In the part of the material that opens with the line containing "This screenshot has height=672, width=1366." and closes at the end of the material, change "person icon" to "user icon" and leave everything else as it is. Reproduce only that part, without the pictures.

•••

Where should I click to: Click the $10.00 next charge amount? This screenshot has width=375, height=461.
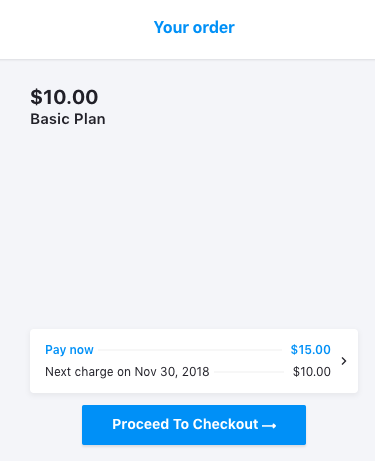click(312, 372)
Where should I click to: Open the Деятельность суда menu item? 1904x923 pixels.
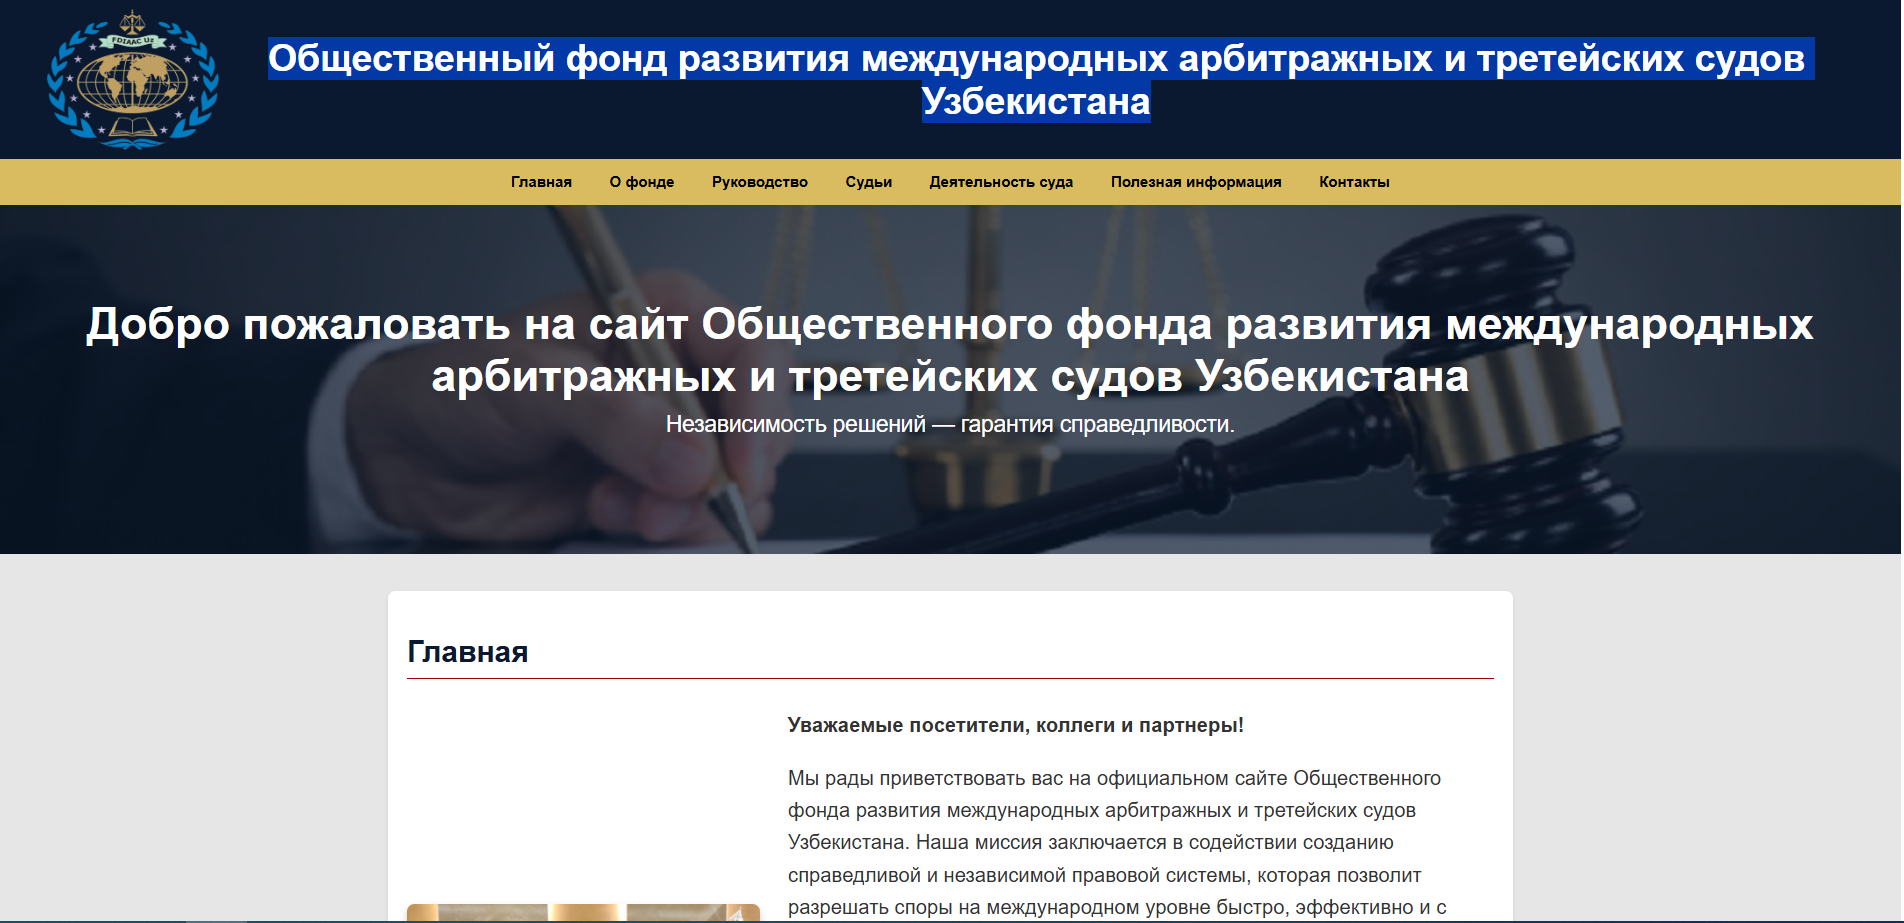tap(1000, 182)
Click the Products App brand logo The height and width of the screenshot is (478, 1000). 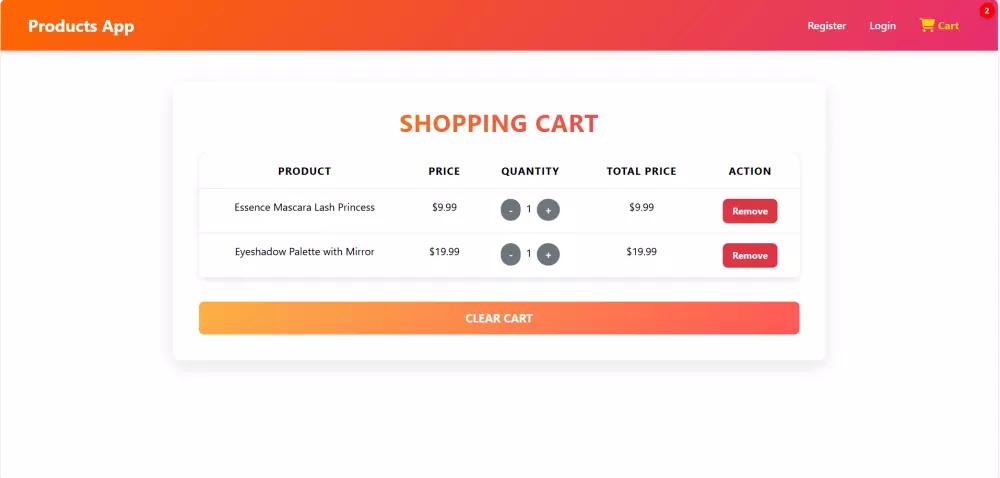click(x=81, y=26)
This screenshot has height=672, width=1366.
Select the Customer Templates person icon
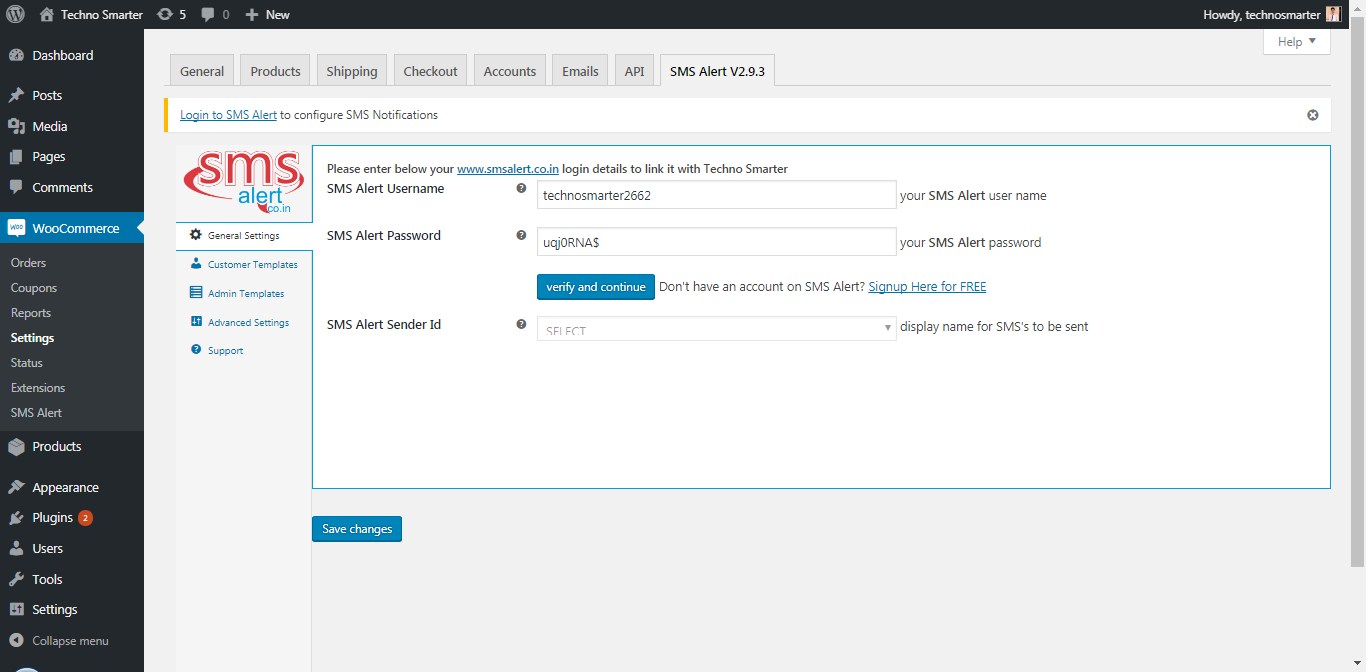pos(195,264)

•••

**RESPONSE TO THIS TASK**
This screenshot has height=672, width=1366.
Select the Customer Templates user icon
pos(195,264)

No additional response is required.